## Work to be completed:
Restate the listing below word for word.

## Extracted records:
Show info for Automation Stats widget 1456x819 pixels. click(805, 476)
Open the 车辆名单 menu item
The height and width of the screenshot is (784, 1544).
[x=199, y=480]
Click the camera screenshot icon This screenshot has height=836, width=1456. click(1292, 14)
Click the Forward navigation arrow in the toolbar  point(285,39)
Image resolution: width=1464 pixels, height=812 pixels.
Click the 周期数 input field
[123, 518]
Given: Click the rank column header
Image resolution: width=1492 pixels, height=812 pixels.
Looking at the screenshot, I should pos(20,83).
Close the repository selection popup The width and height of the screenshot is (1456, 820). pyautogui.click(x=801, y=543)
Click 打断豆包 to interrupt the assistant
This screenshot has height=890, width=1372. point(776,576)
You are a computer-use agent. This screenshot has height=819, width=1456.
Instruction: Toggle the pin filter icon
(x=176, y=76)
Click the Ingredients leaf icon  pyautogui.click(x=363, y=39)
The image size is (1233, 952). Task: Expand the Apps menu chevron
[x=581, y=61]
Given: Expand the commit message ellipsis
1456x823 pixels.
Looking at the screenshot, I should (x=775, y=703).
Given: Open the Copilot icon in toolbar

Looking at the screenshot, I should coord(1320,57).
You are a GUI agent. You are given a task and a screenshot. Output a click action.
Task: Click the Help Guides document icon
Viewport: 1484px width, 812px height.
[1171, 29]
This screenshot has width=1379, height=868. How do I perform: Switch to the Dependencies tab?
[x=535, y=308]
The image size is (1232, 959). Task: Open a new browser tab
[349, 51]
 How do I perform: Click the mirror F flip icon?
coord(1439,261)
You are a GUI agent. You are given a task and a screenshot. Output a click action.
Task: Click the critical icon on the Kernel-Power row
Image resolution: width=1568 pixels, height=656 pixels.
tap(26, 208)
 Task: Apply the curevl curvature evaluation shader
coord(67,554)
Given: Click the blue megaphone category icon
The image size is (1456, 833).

## Task answer:
Show info for Automation Stats widget 1456x819 pixels. click(805, 476)
Open the 车辆名单 menu item
The height and width of the screenshot is (784, 1544).
[x=199, y=480]
Click the camera screenshot icon This screenshot has height=836, width=1456. click(1292, 14)
Click the Forward navigation arrow in the toolbar  point(285,39)
Image resolution: width=1464 pixels, height=812 pixels.
Click the 周期数 input field
[123, 518]
Given: Click the rank column header
Image resolution: width=1492 pixels, height=812 pixels.
Looking at the screenshot, I should pos(20,83).
Close the repository selection popup The width and height of the screenshot is (1456, 820). pyautogui.click(x=801, y=543)
Click 打断豆包 to interrupt the assistant
This screenshot has height=890, width=1372. point(776,576)
You are a computer-use agent. This screenshot has height=819, width=1456.
Instruction: Toggle the pin filter icon
(x=176, y=76)
Click the Ingredients leaf icon  pyautogui.click(x=363, y=39)
The image size is (1233, 952). Task: Expand the Apps menu chevron
[x=581, y=61]
Given: Expand the commit message ellipsis
1456x823 pixels.
Looking at the screenshot, I should (x=775, y=703).
Given: Open the Copilot icon in toolbar

Looking at the screenshot, I should coord(1320,57).
You are a GUI agent. You are given a task and a screenshot. Output a click action.
Task: Click the Help Guides document icon
Viewport: 1484px width, 812px height.
[1171, 29]
This screenshot has width=1379, height=868. How do I perform: Switch to the Dependencies tab?
[x=535, y=308]
The image size is (1232, 959). Task: Open a new browser tab
[349, 51]
 How do I perform: Click the mirror F flip icon?
coord(1439,261)
You are a GUI agent. You are given a task and a screenshot. Output a click action.
Task: Click the critical icon on the Kernel-Power row
Image resolution: width=1568 pixels, height=656 pixels.
tap(26, 208)
 Task: Apply the curevl curvature evaluation shader
coord(67,554)
Given: Click the blue megaphone category icon
The image size is (1456, 833).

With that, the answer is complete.